[START OF Excerpt provided]

Former NBA Players Blast Rockets For Overreliance On Kevin Durant: “Everybody Standing Around”

Former NBA players Matt Barnes and Vernon Maxwell react to Rockets' chemistry issues and explain why Kevin Durant is not the problem.

8 Min Read
Mandatory Credit: Bill Streicher-Imagn Images

The Rockets have recently struggled to find consistency in March as we near the tail-end of the season. They are 8-6 since the All-Star weekend and are currently fourth in the West before their fixture tonight against the Lakers.

Kevin Durant’s burner account controversy came to light during the All-Star break, and several voices across the league have expressed concerns about the team’s chemistry ever since.

The problems have become increasingly evident, as even a franchise legend like Vernon Maxwell, who won two championships with the team, sees glaring issues with the team going into the postseason. Maxwell appeared on ‘All the Smoke’ with Matt Barnes and discussed the Rockets’ current state, as they are 15 games away from the playoffs.

Barnes began the criticism by saying that his prediction from the beginning of the season is coming to fruition as the Rockets are struggling without a traditional point guard.

“I said this early in the season, not having Fred Van Fleet was going to hurt them. Uh, I think Aean Thompson has done a great job. He’s putting up great numbers, distributing the ball. KD’s done distributing. Sengun can set the offense, but they don’t have anybody to really run that point.”

“I like Shephard, but he’s more of a scorer. He’s not necessarily your traditional ‘set the table for the talent they have on the offensive end.’ So, I think the point guard position is going to come back to haunt them this season.”

“They’re the bottom five for three-pointers made, the bottom five in turnovers. Losing Fred and Steven Adams has really hurt them. Both those guys are starters,” said Barnes.

While Barnes appreciated Durant’s teammates, Maxwell urged them to step up even more when the defense is throwing everything they have at Durant.

“Like I said last year, all we needed was KD. We got KD, a guy to roll the ball out to get you a bucket. But now everybody is standing around watching KD. And I mean s*** it’s just I don’t know,” Maxwell said.

“They said some s*** about some secret page KD did and talked about some of the players on the team, and it’s f***ing split the goddamn guys up, and guys don’t like to high five each other anymore.”

“No motherfu*kers want to bump chests anymore with each other. Everybody just split up the whole fu*king team. So I don’t know, man. It’s a lot of s*** going on out there in Houston,” the Rockets’ legend added.

[END OF Excerpt provided]
[START OF Available data]

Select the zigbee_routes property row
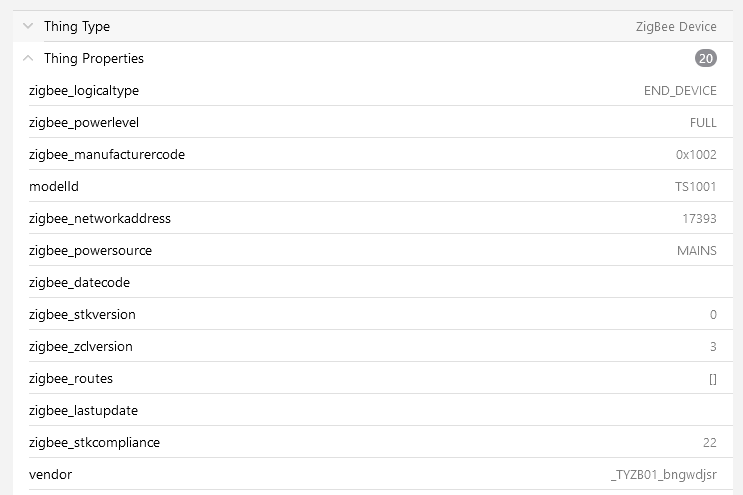This screenshot has height=495, width=743. tap(371, 378)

[END OF Available data]

= To-do list =
[A] Answer these from the Rockets article:
(i) What is the Rockets' record since the All-Star weekend?
(ii) On which show did Maxwell appear with Matt Barnes?
(iii) In which two categories did Barnes say the Rockets are in the bottom five?
[B] Please rewrite the stretch from "Kevin Durant’s burner" through "traditional point guard." in the Rockets article, changing "postseason" to "playoffs".
[C] Extend the article on the Rockets' chemistry issues beyond its final sentence.
The material can be set aside; it isn't needed here.

= Answers per task =
[A]
(i) 8-6
(ii) 'All the Smoke'
(iii) Three-pointers made and turnovers

[B]
Kevin Durant’s burner account controversy came to light during the All-Star break, and several voices across the league have expressed concerns about the team’s chemistry ever since.

The problems have become increasingly evident, as even a franchise legend like Vernon Maxwell, who won two championships with the team, sees glaring issues with the team going into the playoffs. Maxwell appeared on ‘All the Smoke’ with Matt Barnes and discussed the Rockets’ current state, as they are 15 games away from the playoffs.

Barnes began the criticism by saying that his prediction from the beginning of the season is coming to fruition as the Rockets are struggling without a traditional point guard.

[C]
After hilariously refusing to take up a hypothetical assistant coaching role with the Rockets, Maxwell’s discussion with Barnes circled back to the main issue: the absence of a traditional point guard.

“So it’ll be interesting to see if they can pull it together and make do with what they have. But I said this at the very beginning of the season, not having a true point guard with this team was going to hurt them,” Barnes said.

“Similar to where they didn’t have a true point guard when KD was in Phoenix with all those high-powered wing scorers they had,” Barnes said, pointing to a deja vu situation for Durant.

“But at the deadline, the trade deadline, why didn’t we go get a motherf****r? It was so many point guards. I mean, there were so many point guards we could have gone and gotten, man,” Maxwell exclaimed in shock.

“I mean, it’s crazy. I just didn’t understand that part. And I don’t know why we wouldn’t have, but that’s just crazy to me. Oh my goodness. Oh s***,”

Durant, at age 37, is currently averaging 25.8 points, 5.5 rebounds, and 4.4 assists while shooting 51.4% from the field and 40.2% from beyond the arc.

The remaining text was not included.